(Document section):

Don’t know much about life insurance? You’re not alone. Most people, unfortunately, miss this important step until it’s too late! We don’t want that to be your story. This article was written to help you learn and understand why life insurance is such a crucial part of your financial plan and why you should get it today!
Let’s look at a fictional scenario of two millennials. In their early years, Linda and Joe were skeptical about life insurance. They were both young professionals just starting their respective families and did not understand why purchasing a life insurance policy was such a pressing matter. However, Linda decided to visit her local insurance company to learn more. Well, Linda ended up purchasing a 20-year term life insurance policy and when she passed on unexpectedly, her family was financially stable years later. They used the death benefits from Linda’s life insurance to cover their expenses while they mourned the loss of a loved one.
Joe ignored life insurance, and in an unfortunate twist, lost his life. Suddenly, his family had to deal with his untimely death. If Joe had taken a life insurance policy, the family would not have felt the financial burden of lost income nor the burden of the other debts he accumulated. If you don’t want to let your dependents deal with the consequences of Joe’s actions and want them to be financially secure in the case of your premature death, then you should take the initiative to learn more about life insurance.
What is life insurance?
Life insurance is a contract between you and the insurance company. In exchange for monthly premiums, the insurance agrees to pay out a lump sum to your beneficiaries upon your death. The lump sum is most commonly known as the death benefit. In most cases, the death benefit is transferred to the beneficiaries tax free.
In a life insurance policy there are four distinct players. The insurer, the owner, the insured and the beneficiaries. In the case of Linda, the company she paid the premiums to was her insurer. She was both the insured and the owner of the policy while her family was the rightful beneficiary.
So why do you need life insurance?

(Direction A): Decide whether each statement agrees with the life insurance article, answering yes or no and quoting the deciding words: (i) Linda bought a 20-year term life insurance policy; (ii) the death benefit is always taxed when it reaches the beneficiaries; (iii) a life insurance policy involves three distinct players.
(Direction B): According to the life insurance article, what is the lump sum paid to the beneficiaries most commonly called?
(Direction C): Proceed with the life insurance article from the point where it stops.

(Information given):

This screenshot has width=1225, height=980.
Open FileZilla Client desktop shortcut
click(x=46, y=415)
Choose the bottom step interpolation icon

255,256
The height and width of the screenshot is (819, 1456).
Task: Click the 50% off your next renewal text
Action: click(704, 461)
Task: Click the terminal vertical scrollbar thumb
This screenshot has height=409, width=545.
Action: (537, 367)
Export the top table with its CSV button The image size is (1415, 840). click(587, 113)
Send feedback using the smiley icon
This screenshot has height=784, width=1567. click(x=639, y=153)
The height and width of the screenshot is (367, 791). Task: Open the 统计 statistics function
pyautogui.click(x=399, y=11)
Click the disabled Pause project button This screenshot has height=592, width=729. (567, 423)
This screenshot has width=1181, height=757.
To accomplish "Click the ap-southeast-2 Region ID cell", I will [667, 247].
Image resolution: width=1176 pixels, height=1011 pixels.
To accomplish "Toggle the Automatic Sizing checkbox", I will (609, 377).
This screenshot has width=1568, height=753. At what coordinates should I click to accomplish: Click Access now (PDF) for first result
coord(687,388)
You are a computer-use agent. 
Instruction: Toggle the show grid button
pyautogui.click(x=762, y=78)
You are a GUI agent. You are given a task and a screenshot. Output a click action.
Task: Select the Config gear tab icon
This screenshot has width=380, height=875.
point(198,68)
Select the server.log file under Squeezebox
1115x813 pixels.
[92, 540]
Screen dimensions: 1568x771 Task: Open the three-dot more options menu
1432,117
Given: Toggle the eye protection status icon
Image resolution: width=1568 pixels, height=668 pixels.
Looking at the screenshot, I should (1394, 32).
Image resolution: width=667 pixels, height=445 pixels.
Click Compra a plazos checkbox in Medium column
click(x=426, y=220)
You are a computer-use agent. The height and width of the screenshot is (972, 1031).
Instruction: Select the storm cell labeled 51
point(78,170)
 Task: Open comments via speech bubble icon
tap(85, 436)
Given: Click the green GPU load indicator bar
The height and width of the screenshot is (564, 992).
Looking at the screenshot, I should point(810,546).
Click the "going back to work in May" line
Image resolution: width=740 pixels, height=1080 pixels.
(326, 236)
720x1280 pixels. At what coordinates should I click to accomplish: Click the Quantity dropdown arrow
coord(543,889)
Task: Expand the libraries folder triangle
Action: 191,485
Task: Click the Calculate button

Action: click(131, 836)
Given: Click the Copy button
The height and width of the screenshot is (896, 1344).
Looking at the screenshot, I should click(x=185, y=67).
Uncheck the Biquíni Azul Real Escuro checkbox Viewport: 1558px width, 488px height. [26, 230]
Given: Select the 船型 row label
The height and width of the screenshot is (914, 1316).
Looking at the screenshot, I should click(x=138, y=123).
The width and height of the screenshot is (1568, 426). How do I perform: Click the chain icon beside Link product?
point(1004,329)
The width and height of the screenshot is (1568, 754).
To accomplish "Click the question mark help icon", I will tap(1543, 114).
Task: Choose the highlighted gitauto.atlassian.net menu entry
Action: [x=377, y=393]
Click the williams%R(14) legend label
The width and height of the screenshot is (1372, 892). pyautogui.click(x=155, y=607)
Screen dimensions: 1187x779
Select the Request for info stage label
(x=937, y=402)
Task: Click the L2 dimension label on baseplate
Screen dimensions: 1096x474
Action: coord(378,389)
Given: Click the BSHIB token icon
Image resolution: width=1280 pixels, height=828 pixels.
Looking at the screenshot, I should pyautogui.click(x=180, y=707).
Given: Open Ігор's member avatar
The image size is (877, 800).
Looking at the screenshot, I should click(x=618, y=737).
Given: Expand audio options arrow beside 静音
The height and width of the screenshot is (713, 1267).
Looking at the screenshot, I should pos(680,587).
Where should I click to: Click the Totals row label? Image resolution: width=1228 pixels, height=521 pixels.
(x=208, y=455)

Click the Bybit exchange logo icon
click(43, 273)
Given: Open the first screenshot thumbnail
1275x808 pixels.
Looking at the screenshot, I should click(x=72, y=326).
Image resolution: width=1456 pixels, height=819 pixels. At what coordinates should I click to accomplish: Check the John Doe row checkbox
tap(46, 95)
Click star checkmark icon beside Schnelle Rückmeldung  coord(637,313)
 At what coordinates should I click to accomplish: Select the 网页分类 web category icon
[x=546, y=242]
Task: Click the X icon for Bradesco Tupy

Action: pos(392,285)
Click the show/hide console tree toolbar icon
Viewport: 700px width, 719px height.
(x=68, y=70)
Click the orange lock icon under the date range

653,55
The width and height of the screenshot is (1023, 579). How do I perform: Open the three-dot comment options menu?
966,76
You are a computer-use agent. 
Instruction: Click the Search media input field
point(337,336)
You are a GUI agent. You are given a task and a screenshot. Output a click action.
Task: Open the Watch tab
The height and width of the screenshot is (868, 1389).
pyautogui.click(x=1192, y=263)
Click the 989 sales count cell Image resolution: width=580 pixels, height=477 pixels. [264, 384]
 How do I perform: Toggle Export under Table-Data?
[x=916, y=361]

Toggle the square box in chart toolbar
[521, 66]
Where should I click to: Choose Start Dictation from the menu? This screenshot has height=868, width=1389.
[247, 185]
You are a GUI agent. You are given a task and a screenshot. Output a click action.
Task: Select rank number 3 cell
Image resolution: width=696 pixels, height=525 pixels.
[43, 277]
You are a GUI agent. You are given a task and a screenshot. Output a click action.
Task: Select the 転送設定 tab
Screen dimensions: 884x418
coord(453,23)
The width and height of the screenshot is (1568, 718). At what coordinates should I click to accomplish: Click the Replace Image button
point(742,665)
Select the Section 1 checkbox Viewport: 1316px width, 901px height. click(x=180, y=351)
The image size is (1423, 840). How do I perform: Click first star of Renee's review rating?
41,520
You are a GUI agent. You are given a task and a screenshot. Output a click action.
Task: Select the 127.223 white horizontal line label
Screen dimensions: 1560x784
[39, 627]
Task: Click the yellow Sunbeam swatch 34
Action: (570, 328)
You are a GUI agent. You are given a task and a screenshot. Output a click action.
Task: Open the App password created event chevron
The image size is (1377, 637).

(Output A):
(i) Yes: "Linda ended up purchasing a 20-year term life insurance policy"
(ii) No: "In most cases, the death benefit is transferred to the beneficiaries tax free."
(iii) No: "In a life insurance policy there are four distinct players."

(Output B): The death benefit.

(Output C):
The main goal of acquiring life insurance is to make sure that once you pass away, your dependents will have a source of income for years to come. In short, your death will not place a financial burden on them as the death benefit can be used to pay for a plethora of things. It can be used to pay for funeral and burial expenses as well as ongoing monthly expenses. Another way the money can be used is to settle all the pending debts at the moment of your death. If you had a car loan or mortgage, it can be used to pay them off and save your family from assuming unnecessary debts.
If you have a running business, the death benefit can be used to maintain it in case of your untimely death. The money can be injected into your business to keep it afloat and avoid bankruptcy. If you have children, the death benefit can be used to pay for future college expenses as well. As you can see, life insurance is a must if you have people who are dependent on your income! In fact, it is widely recommended that you obtain life insurance coverage that is 10-12 times your salary to cover all potential expenses your family could incur. This will remove some of stress often felt by a grieving family immediately after a loss.
Linda’s family benefited from the death benefit in many ways. They were able to sustain a normal life financially after her death. On the other hand, Joe suffered the blow of not purchasing one. His family took up the burden of settling his debts and other personal loans and struggled to pay their ongoing bills as they dealt with the reality of becoming a one income household.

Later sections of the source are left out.